Comment by Mordisquitos
Comment by Mordisquitos 4 days ago
Why would AGI choose to run the planet?
Comment by Mordisquitos 4 days ago
Why would AGI choose to run the planet?
Despite the false advertising in the Tears for Fears song, everybody does _not_ want to rule the world. Omohundro drives are a great philosophical thought experiment and it is certainly plausible to consider that they might apply to AI, but claiming as is common on LessWrong that unlimited power seeking is an inevitable consequence of a sufficiently intelligent system seems to be missing a few proof steps, and is opposed by the example of 99% of human beings.
> Instrumental convergence is the hypothetical tendency of most sufficiently intelligent, goal-directed beings (human and nonhuman) to pursue similar sub-goals (such as survival or resource acquisition), even if their ultimate goals are quite different. More precisely, beings with agency may pursue similar instrumental goals—goals which are made in pursuit of some particular end, but are not the end goals themselves—because it helps accomplish end goals.
'Running the planet' does not derive from instrumental convergence as defined here. Very few humans would wish to 'run the planet' as an instrumental goal in the pursuit of their own ultimate goals. Why would it be different for AGIs?
This is honestly a fantastic question. AGI has no emotions, no drive, anything. Maybe, just maybe, it would want to:
* Conserve power as much as possible, to "stay alive".
* Optimize for power retention
Why would it be further interested in generating capital or governing others, though?
> AGI has no emotions, no drive, anything. > * Conserve power as much as possible, to "stay alive"
Having no drive means there's no drive to "stay alive"
> * Optimize for power retention
Another drive that magically appeared where there are "no drives".
You're consistently failing to stay consistent, you anthropomorphize AI although you seem to understand that you shouldn't do so.
> AGI has no emotions, no drive, anything
why do you say that? ever asked chatgpt about anything?
ChatGPT is instructed to roleplay a cheesy cheery bot and so it responds accordingly, but it (and almost any LLM) can be instructed to roleplay any sort of character, none of which mean anything about the system itself.
Of course an AGI system could also be instructed to roleplay such a character, but that doesn't mean it'd be an inherent attribute of the system itself.
so it has emotions but "it is not an inherent attribute of the system itself" but does it matter? its all the same if one can't tell the difference
It (at least LLMs) can reproduce similar display of having these emotions, when instructed so, but if it matters or not depends on the context of that display and why the question is asked in the first place.

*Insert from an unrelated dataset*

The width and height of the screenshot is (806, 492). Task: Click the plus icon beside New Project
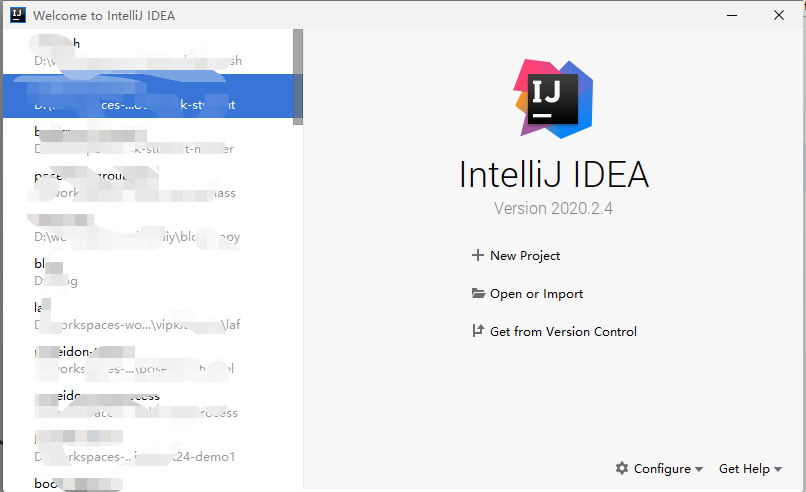point(478,255)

For example, if i ask an LLM to tell me the syntax of the TextOut function, it gives me the Win32 syntax and i clarify that i meant the TextOut function from Delphi before it gives me the proper result, while i know i'm essentially participating in a turn-based game of filling a chat transcript between a "user" (with my input) and an "assistant" (the chat transcript segments the LLM fills in), it doesn't really matter for the purposes of finding out the syntax of the TextOut function.
However if the purpose was to make sure the LLM understands my correction and is able to reference it in the future (ignoring external tools assisting the process as those are not part of the LLM - and do not work reliably anyway) then the difference between what the LLM displays and what is an inherent attribute of it does matter.
In fact, knowing the difference can help take better advantage of the LLM: in some inference UIs you can edit the entire chat transcript and when finding mistakes, you can edit them in place including both your requests and the LLM's response as if the LLM did not do any mistakes instead of trying to correct it as part of the transcript itself, thus avoiding the scenario where the LLM "roleplays" as an assistant that does mistakes you end up correcting.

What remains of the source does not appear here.